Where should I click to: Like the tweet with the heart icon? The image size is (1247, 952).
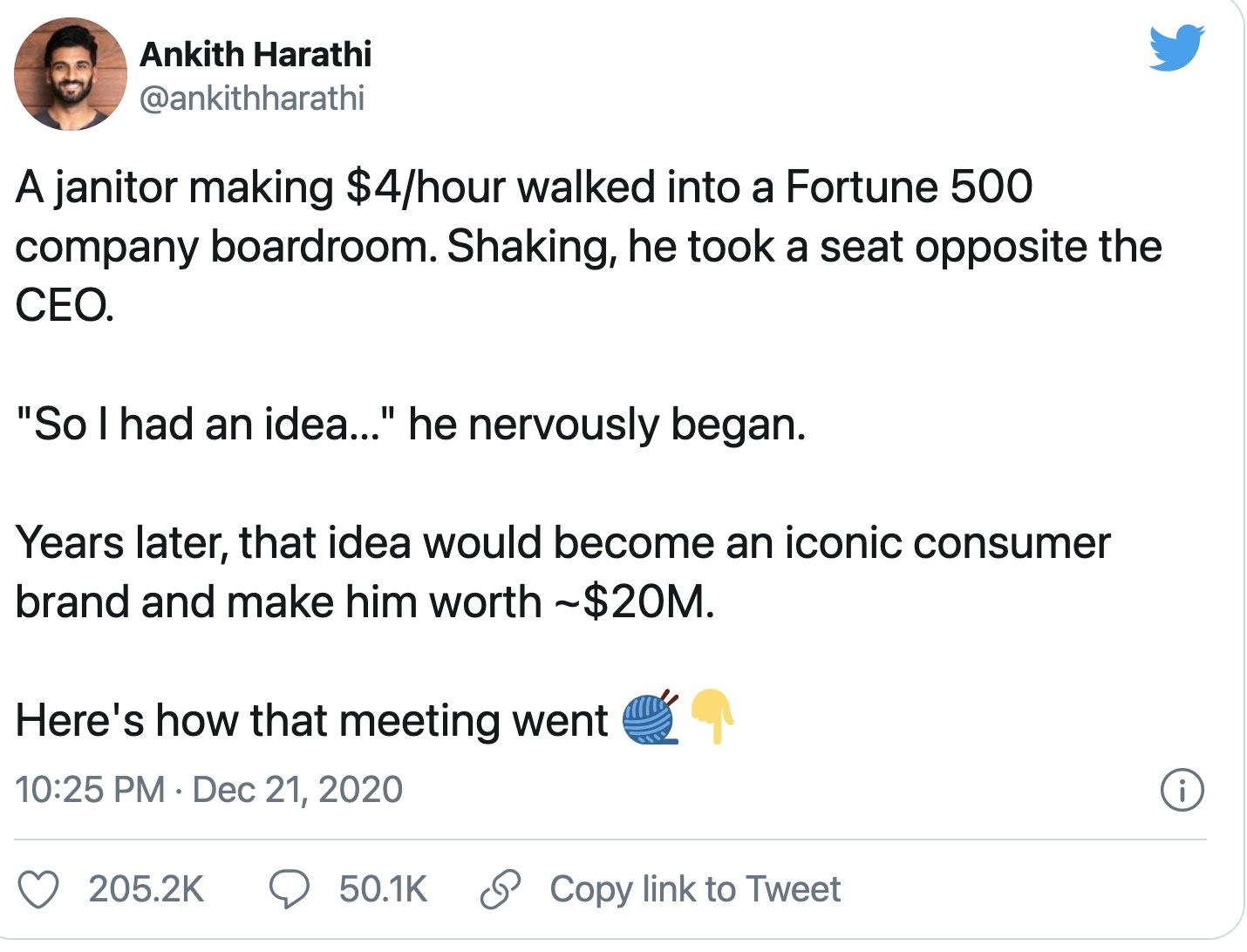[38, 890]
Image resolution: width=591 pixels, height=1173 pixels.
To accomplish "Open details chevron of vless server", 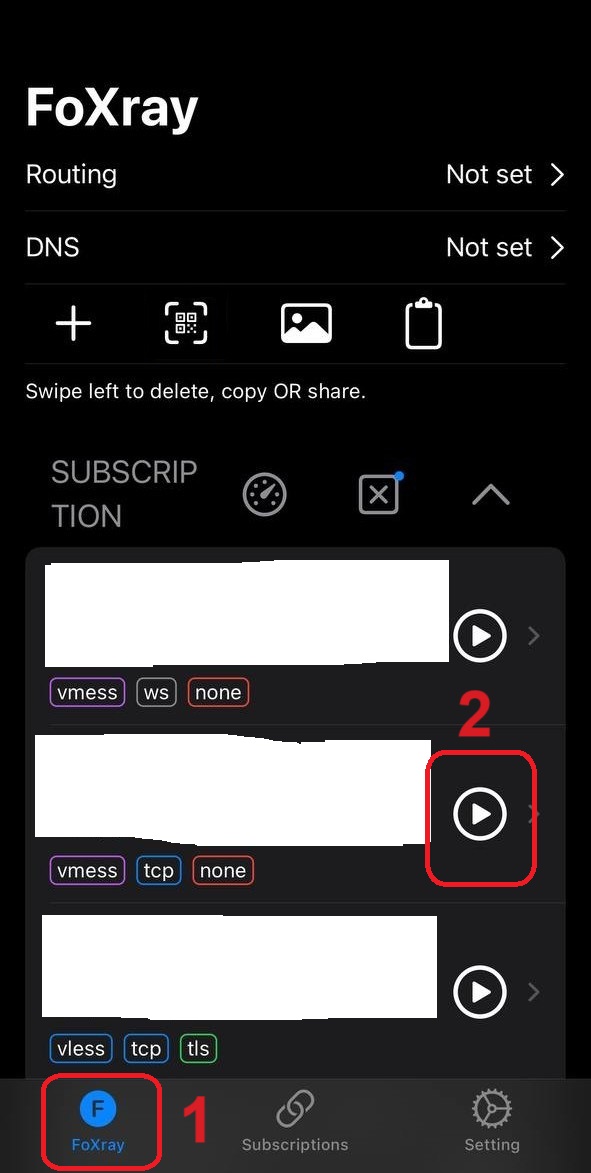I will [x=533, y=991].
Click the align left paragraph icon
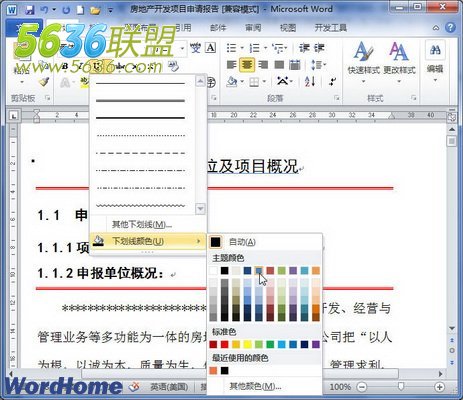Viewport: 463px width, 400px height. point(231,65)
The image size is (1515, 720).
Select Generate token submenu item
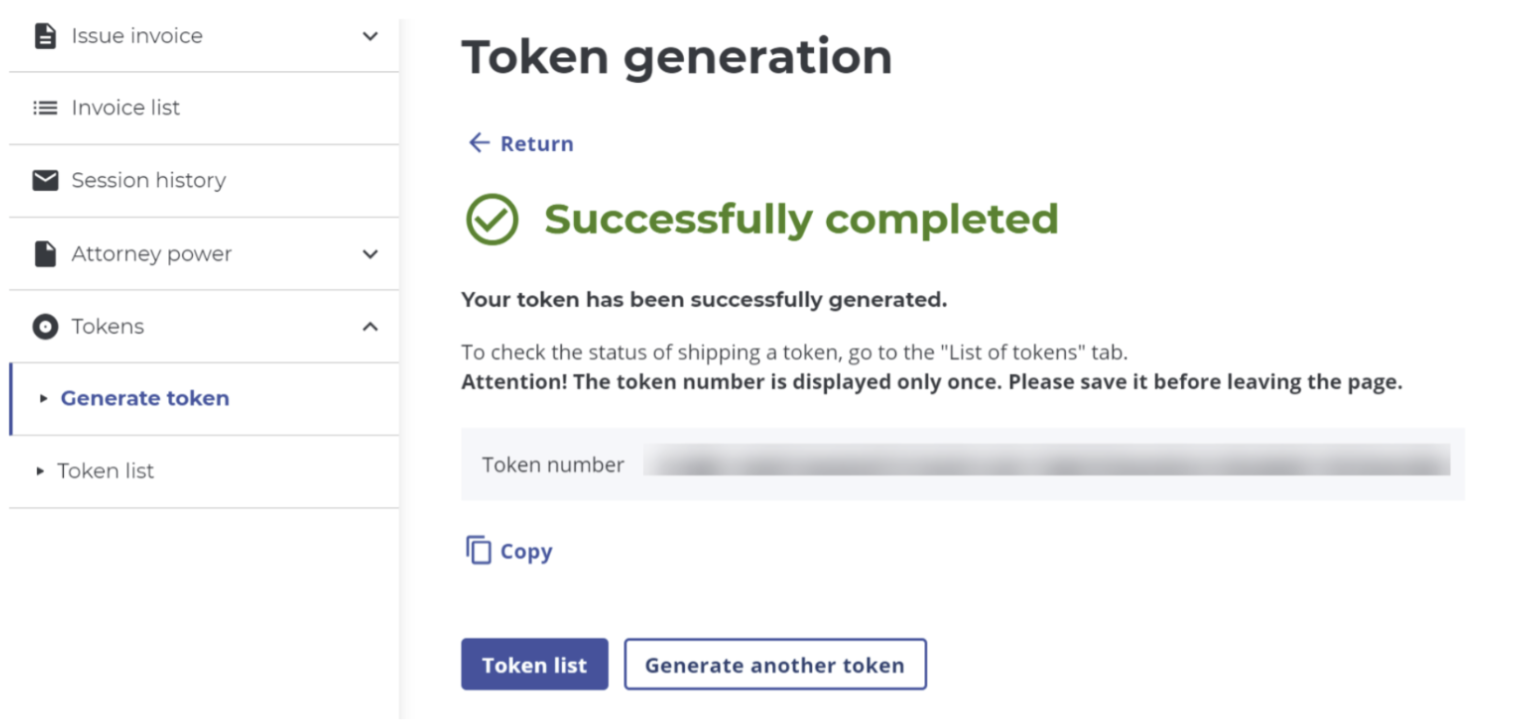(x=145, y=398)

◆ Work instructions
Find the line that contains "Click the align left paragraph icon", then write out that line and every line after it through the end of the records, exactly. Leave the pictures out.

◆ Worked solution
Click the align left paragraph icon
Viewport: 463px width, 400px height. point(231,65)
The image size is (1515, 720).
Select Generate token submenu item
(x=145, y=398)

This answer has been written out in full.